Atualmente estamos experimentando uma significativa alteração nas relações processuais do trabalho.

A nova ordem com assento na Lei n. 13.467/2017, em nosso sentir, promoveu a ruptura de paradigmas causando um impacto social de tamanha grandeza, que conduz os estudiosos e operados do Direito do Trabalho, à profunda reflexão.

Nessa matiz é que vamos abordar o instituto dos honorários de sucumbência introduzido no art. 791, A, da CLT: impedimento de acesso à Justiça ou avanço social?

Levaremos em consideração o perfil da Justiça do Trabalho, inserida no Poder Judiciário na Constituição Federal de 1946, a qual destina-se a elevar e equalizar os direitos sociais individuais e coletivos do trabalhador.

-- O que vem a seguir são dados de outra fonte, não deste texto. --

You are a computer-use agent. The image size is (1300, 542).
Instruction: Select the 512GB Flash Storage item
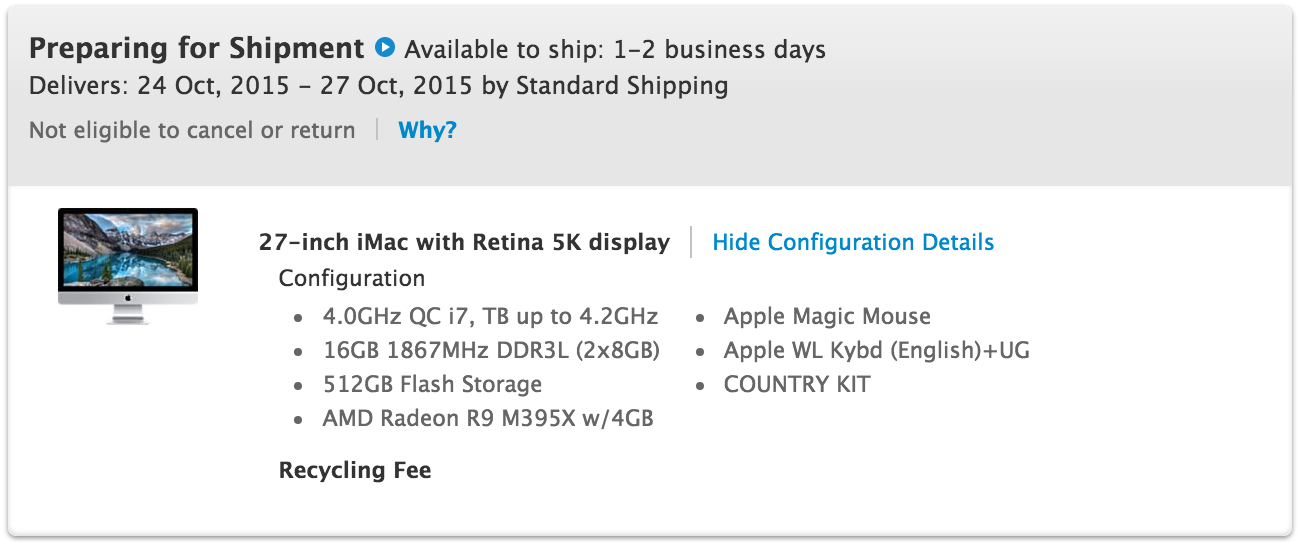432,385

Portanto, seu viés é de Justiça Social!

Notadamente, nossa Justiça do Trabalho desenvolve um papel no âmbito processual diferenciado do processo comum, como é sabido, o processo do trabalho é das partes, face o regrativo inserto no art. 791, da CLTJus Postulandi – enquanto o processo comum é destinado aos advogados, como regra.

Todavia, essa característica peculiar do processo do trabalho não afasta a indispensabilidade de atuação do advogado na defesa dos interesses das partes, ao contrário, é de absoluta necessidade de sua atuação; dada as especificidades do processo do trabalho que mesmo sendo pautado no princípio da simplicidade dos atos e oralidade, rege-se por normas revestidas de tecnicidade.

Nesse diapasão, vamos nos valer do novel instituto – honorários advocatícios – e seu impacto no âmbito social e processual do trabalho.

Do direito fundamental do homem – acesso à justiça ou inafastabilidade do controle jurisdicional

Iniciamos esse debate apresentando um questionamento de Bobbio2:

É preciso desconfiar de quem defende uma concepção antiindividualista da sociedade. Através do antiindividualismo, passaram mais ou menos todas as doutrinas reacionárias. Burke dizia: “Os indivíduos desparecem como sombras; só a comunidade é fixa e estável”. De Maistre dizia: “Submeter o governo à discussão individual significa destruí-lo”. Lammenais dizia: “O individualismo, destruindo a ideia de obediência e de dever, destrói o poder e a lei”. Não seria muito difícil encontrar citações análoga na esquerda antidemocrática. Ao contrário, não existe nenhuma Constituição democrática, a começar pela Constituição republicana da Itália, que não pressuponha a existência de indivíduos singulares que tem direitos enquanto tais. E como seria possível dizer que eles são “invioláveis” se não houvesse o pressuposto de que, axiologicamente, o indivíduo é superior à sociedade de que faz parte?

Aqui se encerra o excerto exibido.